▶ **TEXTO PROPORCIONADO**:
■ ■ ■ ■ ■ ■ ■

Está todo listo para que hoy Andrés Manuel López Obrador (AMLO) sea declarado de manera formal como presidente de los Estados Unidos Mexicanos. El Tribunal Electoral del Poder Judicial de la Federación (TEPJF) despachó en la víspera los asuntos pendientes y dejó el camino despejado para entregar esa constancia que de manera legal reconoce una realidad actuante y vibrante: la condición virtualmente presidencial del político tabasqueño que, a menos de 48 horas de haber recibido una copiosa votación a su favor y de su partido (el uno de julio), ya estaba reunido con el saliente, Enrique Peña Nieto, en Palacio Nacional (el 3 de julio, por la mañana) y que, desde entonces, ha mantenido una intensa actividad diaria, ocupando a plenitud un foro del que gozosamente casi ha desaparecido el mencionado Peña Nieto, quien antes de las elecciones concentraba la emisión popular de rayos y centellas y, ahora, es una especie de altísimo burócrata en espera de cerrar su ciclo laboral y pasar a un apacible retiro.

■ ■ ■ ■ ■ ■ ■

▶ **DETALLES DEL PROBLEMA**: Continúa el texto sobre la declaratoria de López Obrador como presidente a partir de su última oración.

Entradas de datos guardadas
■ ■ ■ ■ ■ ■ ■

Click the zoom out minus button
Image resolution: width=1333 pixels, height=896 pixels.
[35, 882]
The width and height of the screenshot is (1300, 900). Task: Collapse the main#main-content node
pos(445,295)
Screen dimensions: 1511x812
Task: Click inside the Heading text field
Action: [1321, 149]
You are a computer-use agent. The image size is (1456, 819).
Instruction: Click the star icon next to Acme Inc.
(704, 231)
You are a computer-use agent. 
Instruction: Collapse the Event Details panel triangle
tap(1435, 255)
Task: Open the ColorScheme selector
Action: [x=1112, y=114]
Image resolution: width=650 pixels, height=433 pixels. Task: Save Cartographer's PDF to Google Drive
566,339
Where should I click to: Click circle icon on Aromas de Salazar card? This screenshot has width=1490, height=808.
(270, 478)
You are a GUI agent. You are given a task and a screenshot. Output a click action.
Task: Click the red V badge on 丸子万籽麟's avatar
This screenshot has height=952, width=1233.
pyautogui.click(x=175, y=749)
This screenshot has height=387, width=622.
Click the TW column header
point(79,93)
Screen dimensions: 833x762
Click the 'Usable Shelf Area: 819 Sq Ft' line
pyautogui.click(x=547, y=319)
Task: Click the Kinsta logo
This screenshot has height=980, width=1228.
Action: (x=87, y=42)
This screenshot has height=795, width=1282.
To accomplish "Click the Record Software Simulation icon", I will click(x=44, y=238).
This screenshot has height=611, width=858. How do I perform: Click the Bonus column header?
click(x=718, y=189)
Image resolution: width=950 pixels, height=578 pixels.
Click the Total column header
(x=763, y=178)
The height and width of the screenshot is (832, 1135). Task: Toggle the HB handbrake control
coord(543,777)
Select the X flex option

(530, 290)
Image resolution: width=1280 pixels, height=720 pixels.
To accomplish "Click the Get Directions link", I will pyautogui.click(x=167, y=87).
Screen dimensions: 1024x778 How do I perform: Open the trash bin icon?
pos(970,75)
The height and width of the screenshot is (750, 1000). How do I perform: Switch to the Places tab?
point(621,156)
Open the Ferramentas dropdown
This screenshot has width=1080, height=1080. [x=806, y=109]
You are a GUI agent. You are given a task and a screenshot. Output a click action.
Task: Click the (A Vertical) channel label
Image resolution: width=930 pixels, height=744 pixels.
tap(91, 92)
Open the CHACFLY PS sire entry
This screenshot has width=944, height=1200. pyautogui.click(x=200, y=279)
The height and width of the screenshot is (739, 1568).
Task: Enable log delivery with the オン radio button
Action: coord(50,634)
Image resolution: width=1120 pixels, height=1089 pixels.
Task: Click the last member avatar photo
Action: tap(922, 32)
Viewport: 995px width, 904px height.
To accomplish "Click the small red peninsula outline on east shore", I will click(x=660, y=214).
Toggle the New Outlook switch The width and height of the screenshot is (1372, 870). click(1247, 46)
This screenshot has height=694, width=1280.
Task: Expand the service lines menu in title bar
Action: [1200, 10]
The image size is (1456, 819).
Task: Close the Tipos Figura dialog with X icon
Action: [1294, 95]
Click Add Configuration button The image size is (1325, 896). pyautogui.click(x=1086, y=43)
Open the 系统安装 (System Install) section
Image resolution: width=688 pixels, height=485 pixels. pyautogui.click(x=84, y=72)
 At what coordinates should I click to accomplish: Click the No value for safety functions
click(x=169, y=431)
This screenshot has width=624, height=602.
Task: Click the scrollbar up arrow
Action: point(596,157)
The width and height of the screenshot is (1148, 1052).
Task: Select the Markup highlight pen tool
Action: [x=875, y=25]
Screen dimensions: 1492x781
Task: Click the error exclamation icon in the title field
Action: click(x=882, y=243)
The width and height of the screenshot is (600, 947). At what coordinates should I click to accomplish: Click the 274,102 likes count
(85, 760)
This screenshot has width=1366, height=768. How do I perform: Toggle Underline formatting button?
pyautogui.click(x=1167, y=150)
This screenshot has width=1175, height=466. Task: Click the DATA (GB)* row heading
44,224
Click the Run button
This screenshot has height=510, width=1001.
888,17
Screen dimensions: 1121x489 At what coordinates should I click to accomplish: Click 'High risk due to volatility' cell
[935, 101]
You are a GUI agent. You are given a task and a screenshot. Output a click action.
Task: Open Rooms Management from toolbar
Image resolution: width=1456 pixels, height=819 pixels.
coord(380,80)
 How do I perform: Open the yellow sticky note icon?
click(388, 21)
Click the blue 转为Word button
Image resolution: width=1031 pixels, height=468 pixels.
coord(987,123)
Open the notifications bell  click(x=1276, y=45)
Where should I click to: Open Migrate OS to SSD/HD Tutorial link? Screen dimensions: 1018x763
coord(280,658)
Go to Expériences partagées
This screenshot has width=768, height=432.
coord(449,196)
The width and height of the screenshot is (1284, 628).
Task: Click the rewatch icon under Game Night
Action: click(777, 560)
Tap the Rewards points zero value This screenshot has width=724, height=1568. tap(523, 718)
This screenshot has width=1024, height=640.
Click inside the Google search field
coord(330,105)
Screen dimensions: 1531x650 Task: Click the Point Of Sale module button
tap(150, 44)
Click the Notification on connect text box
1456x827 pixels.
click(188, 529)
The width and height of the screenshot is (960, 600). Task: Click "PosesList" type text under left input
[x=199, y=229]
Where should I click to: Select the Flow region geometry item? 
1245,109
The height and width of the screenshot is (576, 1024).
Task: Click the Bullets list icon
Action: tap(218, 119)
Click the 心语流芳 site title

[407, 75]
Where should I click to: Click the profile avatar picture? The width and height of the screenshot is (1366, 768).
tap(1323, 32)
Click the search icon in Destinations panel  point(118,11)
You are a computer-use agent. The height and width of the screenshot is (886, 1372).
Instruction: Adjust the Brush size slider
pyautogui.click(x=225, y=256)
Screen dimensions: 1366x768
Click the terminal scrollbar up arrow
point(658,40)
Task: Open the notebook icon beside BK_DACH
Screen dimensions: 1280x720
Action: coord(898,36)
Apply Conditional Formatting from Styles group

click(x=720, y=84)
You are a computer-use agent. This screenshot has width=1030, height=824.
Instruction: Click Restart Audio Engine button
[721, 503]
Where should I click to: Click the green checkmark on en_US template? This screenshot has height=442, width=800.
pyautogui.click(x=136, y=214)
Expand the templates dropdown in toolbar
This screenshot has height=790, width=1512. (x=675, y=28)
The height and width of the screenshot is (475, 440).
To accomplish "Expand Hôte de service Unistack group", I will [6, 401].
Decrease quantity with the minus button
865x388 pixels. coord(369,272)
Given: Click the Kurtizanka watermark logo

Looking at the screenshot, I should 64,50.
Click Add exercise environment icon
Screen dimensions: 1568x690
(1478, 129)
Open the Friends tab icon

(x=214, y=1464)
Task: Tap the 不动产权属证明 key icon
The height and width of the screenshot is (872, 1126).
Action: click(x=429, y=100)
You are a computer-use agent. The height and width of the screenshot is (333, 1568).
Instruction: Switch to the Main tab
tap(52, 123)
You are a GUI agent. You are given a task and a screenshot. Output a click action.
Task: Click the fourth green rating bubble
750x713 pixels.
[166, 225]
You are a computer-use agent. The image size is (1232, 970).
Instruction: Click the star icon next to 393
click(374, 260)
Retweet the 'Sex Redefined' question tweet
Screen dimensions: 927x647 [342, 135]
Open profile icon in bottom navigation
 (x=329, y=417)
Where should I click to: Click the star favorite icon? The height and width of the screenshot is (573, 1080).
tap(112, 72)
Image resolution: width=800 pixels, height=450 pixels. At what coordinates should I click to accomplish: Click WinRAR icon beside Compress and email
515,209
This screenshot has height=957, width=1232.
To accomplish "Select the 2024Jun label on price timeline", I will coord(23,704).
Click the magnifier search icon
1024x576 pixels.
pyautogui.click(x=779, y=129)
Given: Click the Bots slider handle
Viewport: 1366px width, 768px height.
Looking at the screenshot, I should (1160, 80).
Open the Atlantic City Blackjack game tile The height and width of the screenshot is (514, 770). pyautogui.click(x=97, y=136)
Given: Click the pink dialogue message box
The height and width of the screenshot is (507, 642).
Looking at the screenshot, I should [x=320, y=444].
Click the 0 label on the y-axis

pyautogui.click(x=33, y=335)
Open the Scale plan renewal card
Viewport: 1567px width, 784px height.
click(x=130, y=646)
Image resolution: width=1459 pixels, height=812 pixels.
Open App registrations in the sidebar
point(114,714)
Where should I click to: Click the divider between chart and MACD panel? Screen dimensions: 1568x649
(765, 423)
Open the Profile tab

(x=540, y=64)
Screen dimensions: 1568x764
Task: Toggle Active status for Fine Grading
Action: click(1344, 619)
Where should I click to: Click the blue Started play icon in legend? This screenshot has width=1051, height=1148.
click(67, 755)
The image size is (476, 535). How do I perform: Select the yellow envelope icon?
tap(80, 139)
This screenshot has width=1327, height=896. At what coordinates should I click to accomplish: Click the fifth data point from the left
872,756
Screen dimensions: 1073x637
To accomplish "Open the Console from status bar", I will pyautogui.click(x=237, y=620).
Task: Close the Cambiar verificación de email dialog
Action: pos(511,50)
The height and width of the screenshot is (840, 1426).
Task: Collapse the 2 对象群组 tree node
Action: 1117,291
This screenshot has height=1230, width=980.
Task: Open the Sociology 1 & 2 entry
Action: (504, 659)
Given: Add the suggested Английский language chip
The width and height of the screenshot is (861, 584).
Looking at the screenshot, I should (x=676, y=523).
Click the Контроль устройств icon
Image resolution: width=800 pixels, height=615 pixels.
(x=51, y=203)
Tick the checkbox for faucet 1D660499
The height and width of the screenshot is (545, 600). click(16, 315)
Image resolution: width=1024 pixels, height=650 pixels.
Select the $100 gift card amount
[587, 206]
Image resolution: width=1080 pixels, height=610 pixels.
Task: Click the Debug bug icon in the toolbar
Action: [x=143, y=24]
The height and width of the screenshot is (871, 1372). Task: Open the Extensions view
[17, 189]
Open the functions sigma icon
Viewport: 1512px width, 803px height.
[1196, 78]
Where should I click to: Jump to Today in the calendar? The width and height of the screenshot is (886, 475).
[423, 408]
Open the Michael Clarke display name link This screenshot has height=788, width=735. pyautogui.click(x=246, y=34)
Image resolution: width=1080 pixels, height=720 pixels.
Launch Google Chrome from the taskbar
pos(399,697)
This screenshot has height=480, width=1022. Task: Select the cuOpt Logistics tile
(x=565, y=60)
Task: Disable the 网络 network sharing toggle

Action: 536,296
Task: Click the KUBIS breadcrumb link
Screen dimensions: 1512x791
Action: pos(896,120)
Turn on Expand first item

■ ■ ■ ■ ■ ■ ■

▶ **RESPUESTA A LA TAREA**:
2.- Nunca en la historia moderna del presidencialismo se había vivido, entre miembros de distintos partidos, una transferencia de poder tan peculiar: el priísta Peña Nieto ha cedido casi por completo la plaza (lo que no hizo con su presunto candidato a la sucesión, José Antonio Meade, a quien rodeó de mandos partidistas y de campaña que obedecían a Los Pinos, y sujetó al abanderado “externo” a los rituales y retórica contraproducentes del priísmo más repudiado) y el morenista López Obrador ha asumido un poder de facto que, siendo así, no tiene efectos vinculantes (es decir, que obliguen a su cumplimiento). Aunque no es ni puede ser de esa manera, pareciera que en México ha habido dos ocupantes del Poder Ejecutivo federal, el mexiquense en modo omiso (o modo avión: “encendido”, pero sin ejercer las funciones importantes) y el tabasqueño en modo hiperactivo. Pero, al mismo tiempo, pareciera que en México no ha habido presidentes en este lapso prolongado que va de las elecciones a la toma de posesión: el mexiquense ha estado en abierta fuga de responsabilidades, plenamente dispuesto a hacer lo que su sustituto programado le pida o proponga, deseoso ya de irse a casa a disfrutar lo que le sea posible; el tabasqueño ha movido y removido la parte de cielo y tierra que le ha quedado al alcance, pero sin ejercer más poder que el de la agitación mediática y la preparación de ánimos.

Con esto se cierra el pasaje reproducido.